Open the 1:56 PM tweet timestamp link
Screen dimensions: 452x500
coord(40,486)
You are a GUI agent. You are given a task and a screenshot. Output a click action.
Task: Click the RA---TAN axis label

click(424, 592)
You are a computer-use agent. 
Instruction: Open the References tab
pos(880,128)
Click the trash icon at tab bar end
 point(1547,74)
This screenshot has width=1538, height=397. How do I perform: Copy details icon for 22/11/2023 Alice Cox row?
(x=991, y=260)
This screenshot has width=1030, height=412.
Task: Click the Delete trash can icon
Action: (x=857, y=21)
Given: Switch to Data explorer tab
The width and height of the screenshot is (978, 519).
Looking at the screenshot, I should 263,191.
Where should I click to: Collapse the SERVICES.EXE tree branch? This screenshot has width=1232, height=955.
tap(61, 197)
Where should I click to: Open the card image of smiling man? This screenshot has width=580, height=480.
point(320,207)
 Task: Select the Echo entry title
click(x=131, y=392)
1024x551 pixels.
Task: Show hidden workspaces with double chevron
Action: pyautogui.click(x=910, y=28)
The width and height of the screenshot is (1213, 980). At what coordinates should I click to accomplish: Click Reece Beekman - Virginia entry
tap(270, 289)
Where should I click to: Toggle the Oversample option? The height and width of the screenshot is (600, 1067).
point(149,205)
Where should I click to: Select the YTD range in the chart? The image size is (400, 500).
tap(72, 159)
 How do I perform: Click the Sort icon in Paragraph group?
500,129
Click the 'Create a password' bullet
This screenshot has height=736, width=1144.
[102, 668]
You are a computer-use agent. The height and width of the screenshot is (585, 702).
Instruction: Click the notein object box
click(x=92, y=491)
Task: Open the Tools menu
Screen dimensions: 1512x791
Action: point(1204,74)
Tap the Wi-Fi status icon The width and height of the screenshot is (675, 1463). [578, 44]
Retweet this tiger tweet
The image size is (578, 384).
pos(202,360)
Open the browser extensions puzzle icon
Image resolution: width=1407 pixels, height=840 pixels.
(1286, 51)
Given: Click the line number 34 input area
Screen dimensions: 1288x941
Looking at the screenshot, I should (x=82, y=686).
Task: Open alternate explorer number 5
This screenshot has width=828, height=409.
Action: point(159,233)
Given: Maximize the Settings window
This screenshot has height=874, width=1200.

◆ ◆ ◆ ◆ ◆

Take the line that contains "Instruction: Click the notein object box" and every line after it to the end of the entries above, and reproduce them exactly.

Instruction: Click the notein object box
click(x=92, y=491)
Task: Open the Tools menu
Screen dimensions: 1512x791
Action: point(1204,74)
Tap the Wi-Fi status icon The width and height of the screenshot is (675, 1463). [578, 44]
Retweet this tiger tweet
The image size is (578, 384).
pos(202,360)
Open the browser extensions puzzle icon
Image resolution: width=1407 pixels, height=840 pixels.
(1286, 51)
Given: Click the line number 34 input area
Screen dimensions: 1288x941
Looking at the screenshot, I should (x=82, y=686).
Task: Open alternate explorer number 5
This screenshot has width=828, height=409.
Action: point(159,233)
Given: Maximize the Settings window
This screenshot has height=874, width=1200.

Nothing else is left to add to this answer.